Blue Hair and Brown Eyes
The bathroom mirror showed a stranger. My hair, normally a boring shade of mouse brown that blended into classroom walls, now screamed NEON BLUE. Not cool-blue. Not ocean-blue. The radioactive-blue of energy drinks and toxic waste.
"You look like a Smurf that exploded," my little brother announced from the doorway. I slammed the door in his face.
My phone buzzed. Group chat blowing up about Jordan's pool party tonight. The one I'd been dreading for weeks. The one where Tyler would definitely be there, looking perfect with his perfectly normal-colored hair and his perfect abs and his perfect everything.
I flopped onto my bed, where Barnaby — my parents' elderly golden retriever — was already snoring on my pillow. He opened one brown eye, let out a huff, and rested his chin on my stomach. His fur was everywhere. On my sheets. On my favorite black hoodie. Currently, all over my new blue hair.
"You don't care that I look like a walking chemical accident, do you?" I whispered. Barnaby licked my chin. His breath smelled like old dog treats and unconditional love.
The water thing should've been easy. I'd been on the swim team since seventh grade. But something about standing around Jordan's inground pool in a swimsuit while everyone judged my hair disaster made my stomach twist.
I washed my hair three times. The blue stayed. I tried putting it in a bun. The blue peeked out. I considered a hat, but it was ninety degrees.
At the party, I stood by the snack table, clutching a red Solo cup like it contained the antidote to social death. People stared. Not mean staring, just... confused staring.
"Nice hair," Tyler said, appearing beside me. My face burned hotter than the pavement in July. "Is that, like, intentional?"
"Chemical disaster," I mumbled. "Boxing dye fail."
He studied me for a second. A long, agonizing second where I calculated how fast I could run to my car.

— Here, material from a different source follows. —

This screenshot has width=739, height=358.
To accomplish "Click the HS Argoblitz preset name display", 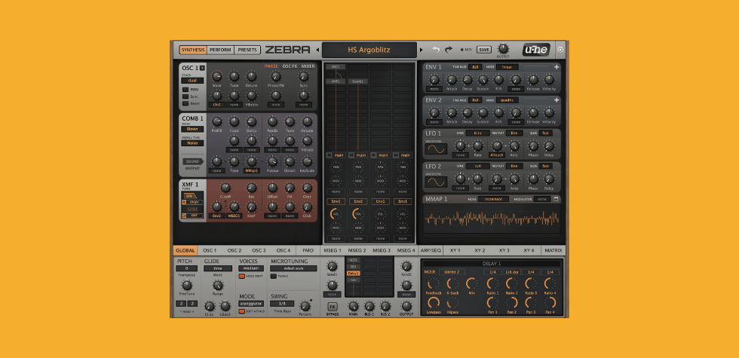I will point(369,50).
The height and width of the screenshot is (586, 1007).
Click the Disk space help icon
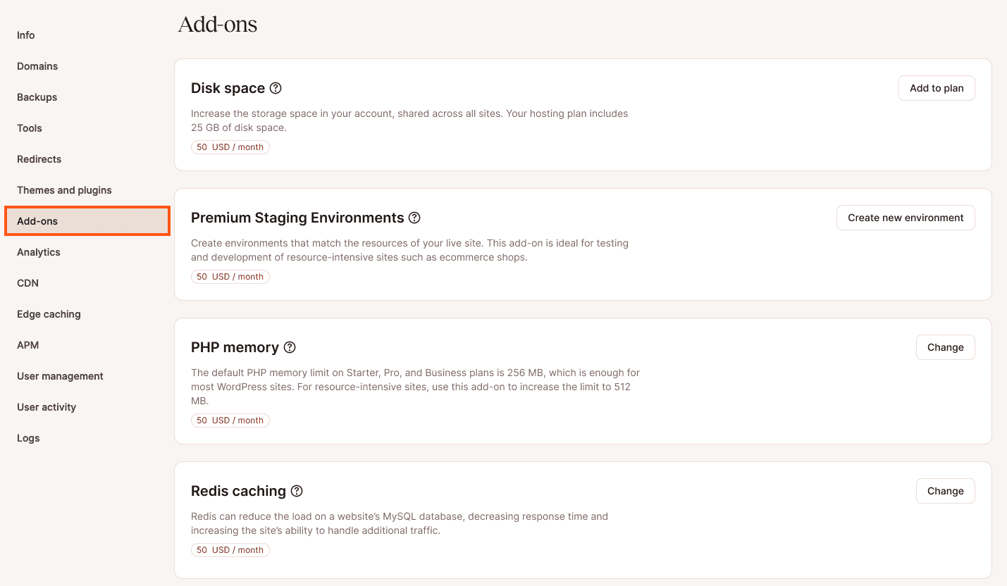[x=276, y=88]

"Actually," Tyler said, "it kinda looks cool. Like, really cool. Different."
Barnaby would've approved. Tyler didn't even flinch when I jumped into the pool ten minutes later, blue hair plastering to my face like seaweed. The water washed away the anxiety, or maybe it just drowned it.
My hair was still blue when I got home. Still blue when Barnaby thumped his tail against my bedroom door at midnight. Still blue when Tyler texted: "Same time next week?"
Some disasters turn into something else entirely.